AMY GOODMAN: We’re talking to Ina May Gaskin. She has a new book out; it is called Birth Matters: A Midwife’s Manifesta. You refer to “we.” Can you talk about where you work and live, the farm in Tennessee?
INA MAY GASKIN: Oh, yeah. Well, we’re blessed to live on 1,750 acres of Tennessee woodland. So it’s a forest. We built a whole community there starting in 1971. And—
AMY GOODMAN: How many people live there?
INA MAY GASKIN: Now we’re about maybe 150 people, but when we settled we were around 300. And my husband Stephen became the first recipient of the Right Livelihood Award, you know, for the work we did, because in learning to build that community, we developed skills that were helpful, and so we had a world outreach, you know, organization we called Plenty. And we did work in Guatemala after an earthquake, and we did work in Lesotho and with Native Americans. And that’s ongoing. So, we lived there. We were vegetarian, had our babies at home, ran a free ambulance service here in the Bronx starting in the late '70s.
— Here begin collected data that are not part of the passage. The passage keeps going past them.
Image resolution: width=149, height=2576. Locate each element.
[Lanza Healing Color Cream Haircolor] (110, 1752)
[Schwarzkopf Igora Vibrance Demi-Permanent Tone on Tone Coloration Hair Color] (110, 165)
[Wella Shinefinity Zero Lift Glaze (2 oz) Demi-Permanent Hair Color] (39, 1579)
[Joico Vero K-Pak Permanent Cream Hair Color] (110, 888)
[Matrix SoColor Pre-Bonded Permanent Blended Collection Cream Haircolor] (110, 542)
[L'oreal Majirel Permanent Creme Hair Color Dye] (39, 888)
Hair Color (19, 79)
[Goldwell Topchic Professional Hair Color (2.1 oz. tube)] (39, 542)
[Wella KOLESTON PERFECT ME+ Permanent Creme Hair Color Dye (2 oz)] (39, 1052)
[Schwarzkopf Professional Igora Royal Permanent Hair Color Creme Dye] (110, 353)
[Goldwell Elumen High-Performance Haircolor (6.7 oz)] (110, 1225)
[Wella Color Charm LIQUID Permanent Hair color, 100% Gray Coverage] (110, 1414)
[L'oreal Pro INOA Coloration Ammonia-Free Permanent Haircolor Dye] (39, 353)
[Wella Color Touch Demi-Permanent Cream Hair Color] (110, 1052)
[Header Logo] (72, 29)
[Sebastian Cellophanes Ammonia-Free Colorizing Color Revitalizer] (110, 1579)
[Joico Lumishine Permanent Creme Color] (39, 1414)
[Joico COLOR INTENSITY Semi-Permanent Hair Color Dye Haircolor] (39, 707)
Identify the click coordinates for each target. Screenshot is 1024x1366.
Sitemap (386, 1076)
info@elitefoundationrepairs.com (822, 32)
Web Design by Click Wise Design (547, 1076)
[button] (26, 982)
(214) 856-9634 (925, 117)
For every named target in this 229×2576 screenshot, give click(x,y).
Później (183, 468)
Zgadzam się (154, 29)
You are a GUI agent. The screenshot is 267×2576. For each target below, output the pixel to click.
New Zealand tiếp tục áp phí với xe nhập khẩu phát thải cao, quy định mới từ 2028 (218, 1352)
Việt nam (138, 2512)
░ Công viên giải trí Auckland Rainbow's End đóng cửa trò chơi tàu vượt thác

And so, we're just all over the place doing these sort of different things, and the community is 40 years old now.
AMY GOODMAN: And on the issue of insurance covering midwifery?
INA MAY GASKIN: OK. Insurance has incredible power now, power that it didn’t have 70 years ago. It’s the reason that doctors aren’t learning to do breech deliveries anymore. It’s the reason that midwives are—it’s one of the huge reasons that we have very few midwives in this country. We need 120,000 more easily.
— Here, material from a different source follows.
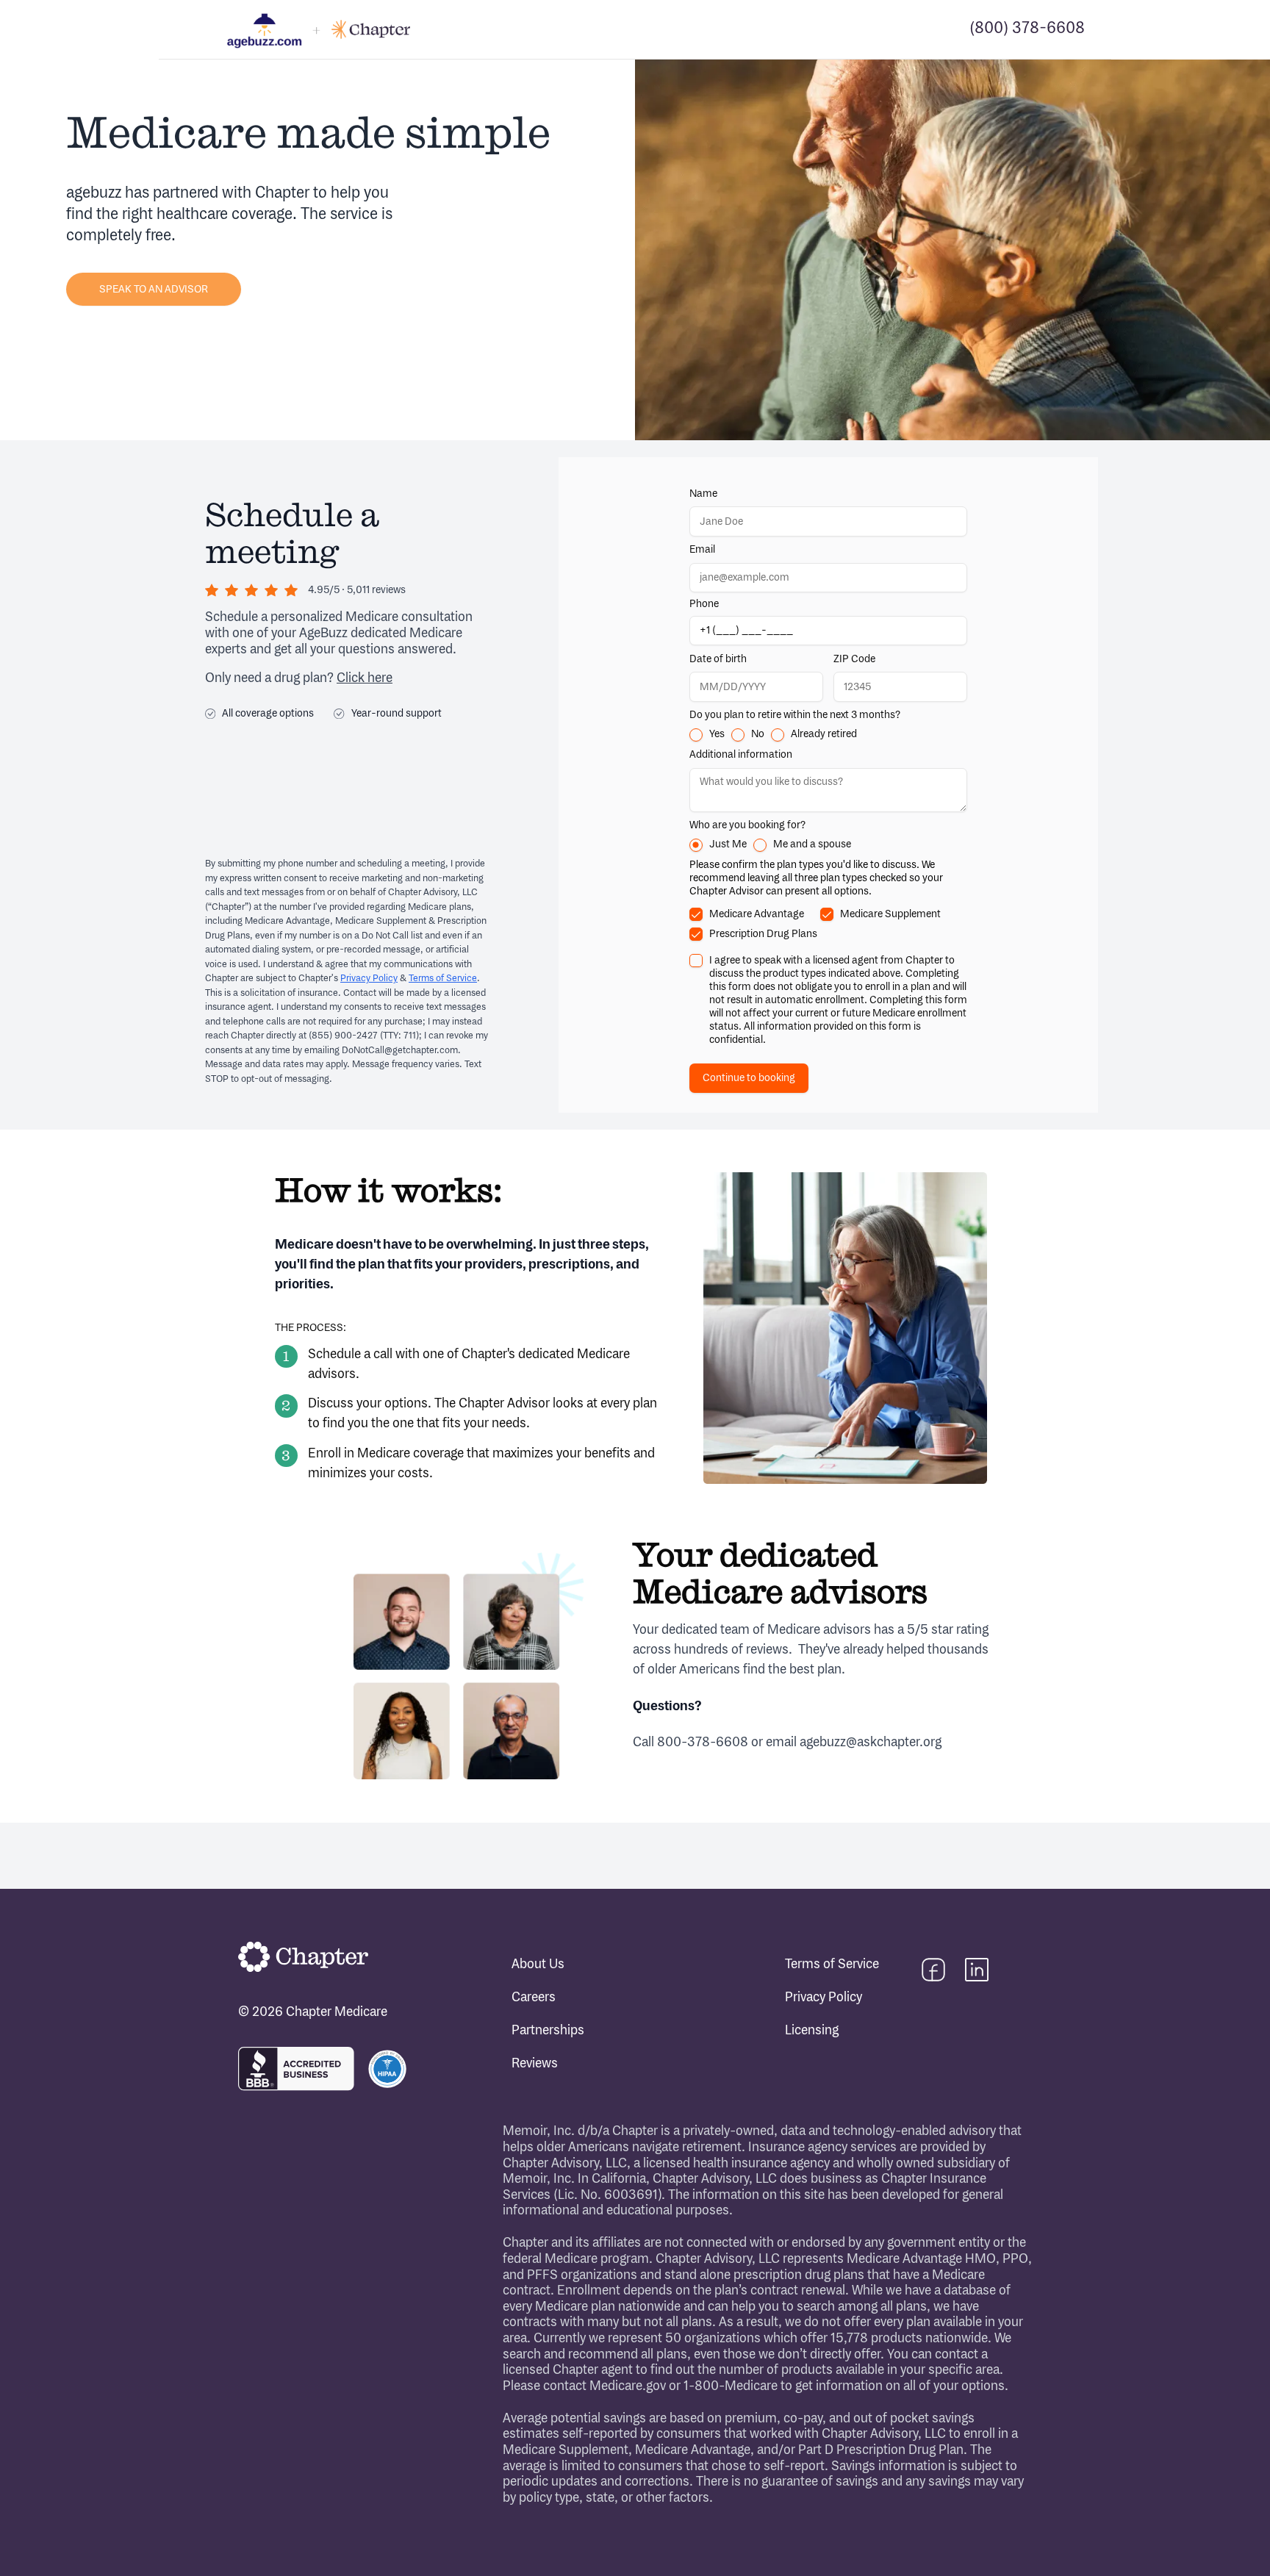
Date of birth (718, 659)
AMY GOODMAN: We have 20 seconds.
INA MAY GASKIN: And so, you don’t have—midwives are at the bottom of the pile, basically, on getting coverage, and especially if we work at home. We’re—we’ve become the scapegoat for all of this distraction, you know? And so, we need payment. We need a lot more midwives. And we also need postpartum care, which midwives could be giving.
AMY GOODMAN: We’re going to continue this interview after the show, and we’ll post it on our website at democracynow.org. Ina May Gaskin is our guest. Her book is Birth Matters: A Midwife’s Manifesta. She’ll be speaking at the 92nd Street Y tonight.